GREENFIELD – The Conservation Commission on Tuesday authorized Chairman Travis Drury to contact the mayor’s office to schedule a meeting to discuss a city council vote request to transfer an undeveloped 13-acre parcel on Stone Ridge Lane to the Commission.
With the next city council meeting scheduled for October 20 – a week after the auction date for two plots of land on Stone Ridge Lane – this would also imply a request for a further postponement of the auction.
The land, which has been privately owned for decades, contains a network of trails that the previous owners left open to the public. Concerns over the auction of the land – originally scheduled for September 22 before being postponed twice to October 13 – were initially raised by the Conservation Commission in a letter to the mayor which was drafted during a special meeting earlier this month.
At the committee meeting on September 23, Mayor Roxann Wedegartner explained that the sale of the land was a matter of returning to the tax roll “to continue to generate tax revenue”.
Wedegartner told commissioners there were several options available to them for conservation purposes, one of which would be to separate the two plots. In other words, the city could keep the 13 acres that abut Rocky Mountain Park and sell the 6 acres with the house at 87 Stone Ridge Lane.
During Tuesday night’s meeting, Drury briefed the Commissioners on the legal advice he had received from the city attorney regarding the questions they had asked at their September 23 meeting.
He confirmed that properties seized through the land tax title process can be retained by the municipality. If the city wishes to transfer ownership between departments, it would require a city council vote. However, it cannot be sold to a private entity without auctioning it.
Drury also confirmed through the attorney that the two packages can be legally handled separately, so that at least the larger package can be kept for preservation.
The two options, then, for selling a tax title foreclosure are through an open and public auction, or through Chapter 30 of Massachusetts General Law, Section 16.
“It’s a good way to sell a plot with restrictions, because then you can reasonably limit the use of the property,” Drury relayed.
Regarding questions regarding the timing, the attorney said there was “no legal requirement” for a schedule, although the city treasurer has an obligation to sell the properties of the tax title and dispose of them. put back on the tax roll.
“It appears the answers support most of our research,” Commissioner Fletcher Harrington said after Drury finished relaying the lawyer’s answers to their questions.

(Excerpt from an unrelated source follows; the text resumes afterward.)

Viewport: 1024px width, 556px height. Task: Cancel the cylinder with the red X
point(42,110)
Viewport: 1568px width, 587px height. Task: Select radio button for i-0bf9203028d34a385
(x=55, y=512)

In recognition of the questions that have been raised over the past two weeks, Drury noted that the Conservation Commission has not acquired any conservation land since 1998.
Drury introduced Sam Lovejoy, a resident of Montague, who has worked in land conservation for 30 years. He said he was involved in “at least a dozen” municipal purchases for the State Department of Fish and Game and many others with cities.
Lovejoy encouraged the commission to pursue the option of separating the plots and transferring the larger of the two plots to the custody of the commission.
âI think the 13 acres are quite possible to become a property of the Town of Greenfield, where custody and control of the property passes to the Conservation Commission,â he said, noting that this requires a two-thirds vote of the city council. “The point is, the 13 acres are so obviously a conservation parcel, I can’t imagine Greenfield would want to spoil that parcel of land and say no to a vote.”
Regarding the 6-acre parcel with the house, Lovejoy was in favor, if possible, of going through the RFP process so that restrictions for the trails could be included.
âIt looks like we just need a little more time to figure out what we’re doing with the 6 acres,â Lovejoy said.
Before the commission agrees to schedule a meeting with the mayor, Drury said it would be important to specifically reference any responses from the tax title attorney.
Conservation Commission vice-chair Rachel Lindsay suggested commissioners be prepared with ideas and examples of possible requests for proposals to share with the mayor for the 6-acre parcel.
“I think there is a very good chance that the 13-acre item will be taken off the auction,” she added. âThere was so much public support. It would be a tragedy – and a little ridiculous – if this parcel were not added to the conservation area. ”
According to Sullivan & Sullivan Auctioneers, an open house at 87 Stone Ridge Lane is scheduled for Wednesday, October 6, from 11 a.m. to 1 p.m.